:: DOCUMENT EXTRACT ::
In subsequent development cycles, the team began proactively consulting our client during feature planning, approaching security as an integral part of product quality. This experience demonstrated how reframing security communication (from loss prevention to opportunity creation) can transform the entire development relationship and ultimately lead to more secure, successful products.
Dialogic Communication
Buber's Dialogic Communication Theory suggests moving from treating people as mere recipients of information to recognizing them as partners in solving a shared problem. This shift from one-way transmission to true dialogue fundamentally transforms vulnerability communication.
Here are a few examples of how this theory works in practice:
Mutual Exploration vs. Declaration
Traditional Approach: Security presents findings as definitive declarations, with developers expected to implement the recommended solutions.
Dialogic Approach: Findings become starting points for joint exploration where both security and development expertise are valued.
- Beginning with open questions: "What do you see when you look at this code pattern?"
- Using genuine inquiry: "What constraints might make addressing this challenging?"
- Acknowledging limitations: "I understand how the authentication system works, but I'd value your deeper perspective on it."
- Co-creating solutions: "Let's think together about approaches that meet both security needs and your performance requirements."
Embracing the "Between Space"
Traditional Approach: Each team maintains rigid boundaries and speaks from their specialized domains without empathy for the other's world.
Dialogic Approach: Security professionals intentionally step into a shared conceptual space where neither security nor development perspectives dominate.
- Use inclusive language: "The challenge we're facing" rather than "The vulnerability you've created."
- Create tangible "between spaces" like shared whiteboards or online collaboration tools, where both teams contribute.
- Develop shared vocabularies that bridge security and development
- Establish regular cross-functional sessions dedicated to security topics
Reciprocal Vulnerability
Traditional Approach: Security teams position themselves as authoritative experts, rarely acknowledging their own knowledge gaps or uncertainties.
Dialogic Approach: Security professionals model vulnerability by:
- Openly acknowledging the limitations of their technical understanding
- Sharing stories of their own security mistakes or learning experiences
- Asking for help understanding complex development considerations
- Admitting when a security recommendation might need refinement based on development insights
Standing With, Not Against
Traditional Approach: Security positions themselves as inspectors or auditors standing in judgment of development work.
Dialogic Approach: Security professionals position themselves alongside developers facing shared challenges:
- When in-person, physically sitting on the same side of the table during discussions
- Using "we" language when discussing both problems and solutions
- Establishing shared metrics for security success
- Jointly presenting security wins and challenges to leadership
- Attending each other's regular team meetings to build relationship continuity
When security teams shift from transmitting information to engaging in a two-way dialogue, the entire communication dynamic improves. Developers move from passive recipients who must be convinced of something to active co-creators who bring their valuable insights to security challenges. The "us versus them" mentality dissolves into a shared accountability model.
Practical Approaches Based on These Theories
1. Build Shared Mental Models
Communication effectiveness increases when everyone shares an understanding of the situation. Create this shared foundation by developing a common security vocabulary that translates security concepts into developer-friendly terms, conducting collaborative threat modeling sessions where both teams map risks together, connecting vulnerabilities to business impacts rather than focusing solely on technical details, and establishing learning feedback loops that review successes and failures.

:: MATERIAL PROVIDED ::
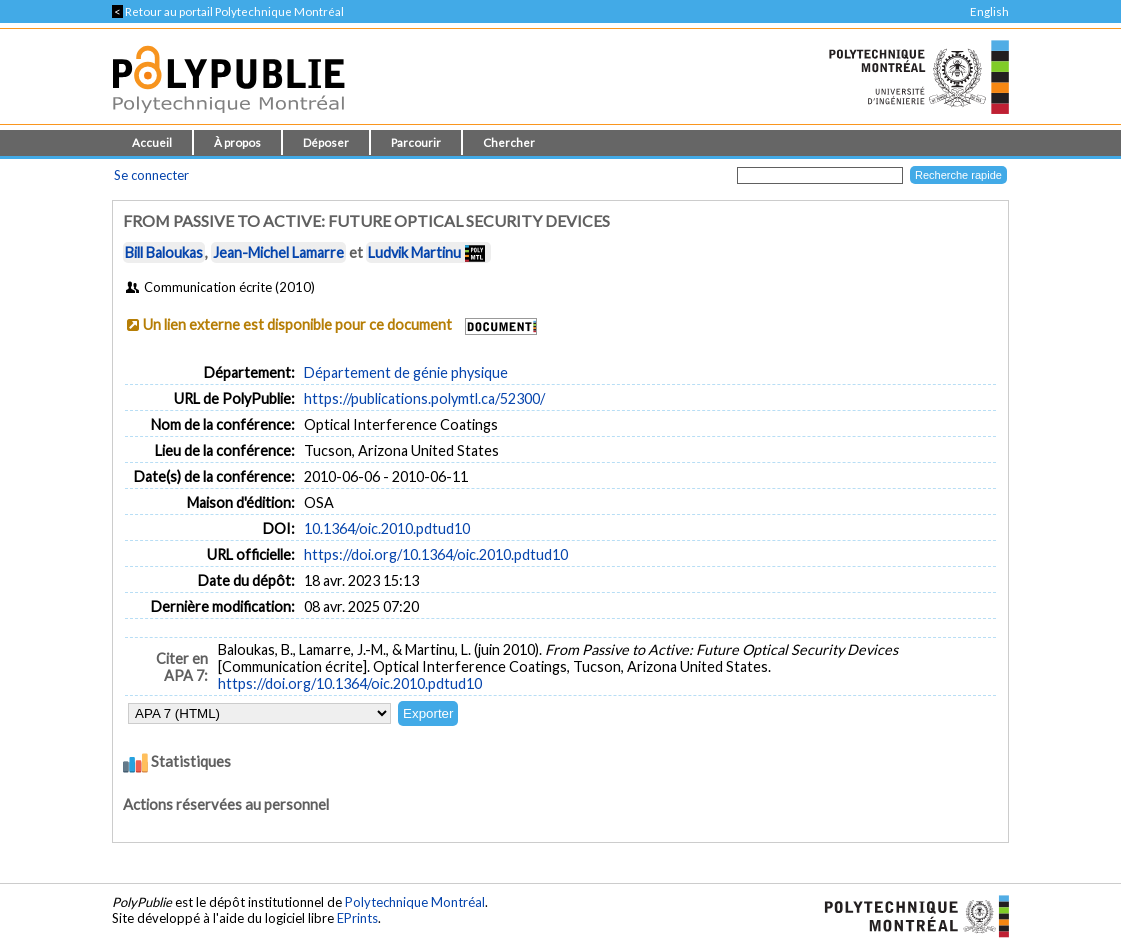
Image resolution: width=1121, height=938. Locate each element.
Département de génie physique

:: WHAT TO WORK ON ::
a - Answer these questions from the text on dialogic security communication, one answer per line:
(i) Whose theory suggests treating people as partners in solving a shared problem?
(ii) What kind of language does the "Standing With, Not Against" section recommend when discussing problems and solutions?
(iii) What does "Build Shared Mental Models" say vulnerabilities should be connected to?
b - Reproduce the text on dialogic security communication, starting with "- Create tangible" and going on through "gaps or uncertainties.", and swap "whiteboards" for "digital canvases".
c - Summarize the text on dialogic security communication in two sentences.

:: RESULTS BY TASK ::
a -
(i) Buber's (Buber's Dialogic Communication Theory)
(ii) "We" language
(iii) Business impacts

b -
- Create tangible "between spaces" like shared digital canvases or online collaboration tools, where both teams contribute.
- Develop shared vocabularies that bridge security and development
- Establish regular cross-functional sessions dedicated to security topics
Reciprocal Vulnerability
Traditional Approach: Security teams position themselves as authoritative experts, rarely acknowledging their own knowledge gaps or uncertainties.

c - Buber's Dialogic Communication Theory calls for treating people as partners in solving a shared problem rather than as mere recipients of information. Applied to vulnerability communication, it favors joint exploration, shared spaces, reciprocal vulnerability and standing alongside developers, so that developers become active co-creators and the "us versus them" mentality gives way to shared accountability.